--- Provided information ---
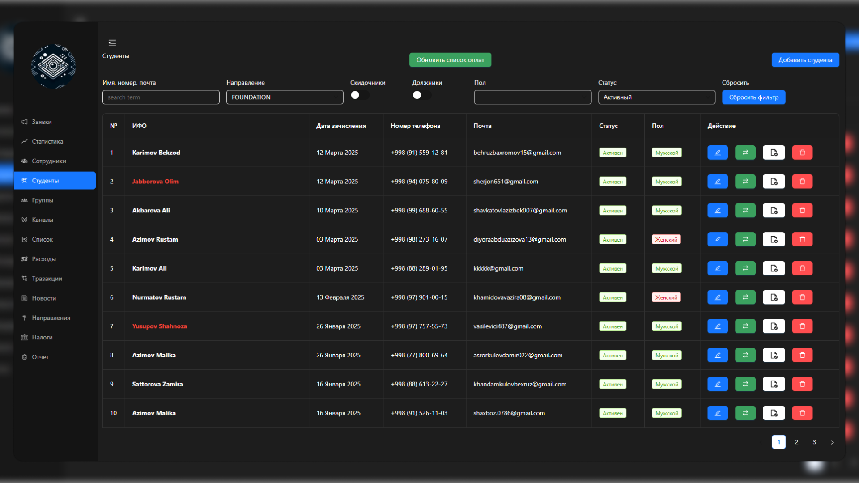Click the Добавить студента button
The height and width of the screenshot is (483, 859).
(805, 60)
---
--- Provided information ---
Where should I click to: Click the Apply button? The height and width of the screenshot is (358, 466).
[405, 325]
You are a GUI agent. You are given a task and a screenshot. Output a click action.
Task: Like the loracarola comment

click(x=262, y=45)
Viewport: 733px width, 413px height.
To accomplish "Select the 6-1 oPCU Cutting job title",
---
● Problem requirements
The reply should consist solely of the lines above from the one that has "Where should I" through the one that has "the 6-1 oPCU", reproduced exactly.

● Answer box
Where should I click to: Click the Apply button? The height and width of the screenshot is (358, 466).
[405, 325]
You are a GUI agent. You are given a task and a screenshot. Output a click action.
Task: Like the loracarola comment

click(x=262, y=45)
Viewport: 733px width, 413px height.
To accomplish "Select the 6-1 oPCU Cutting job title",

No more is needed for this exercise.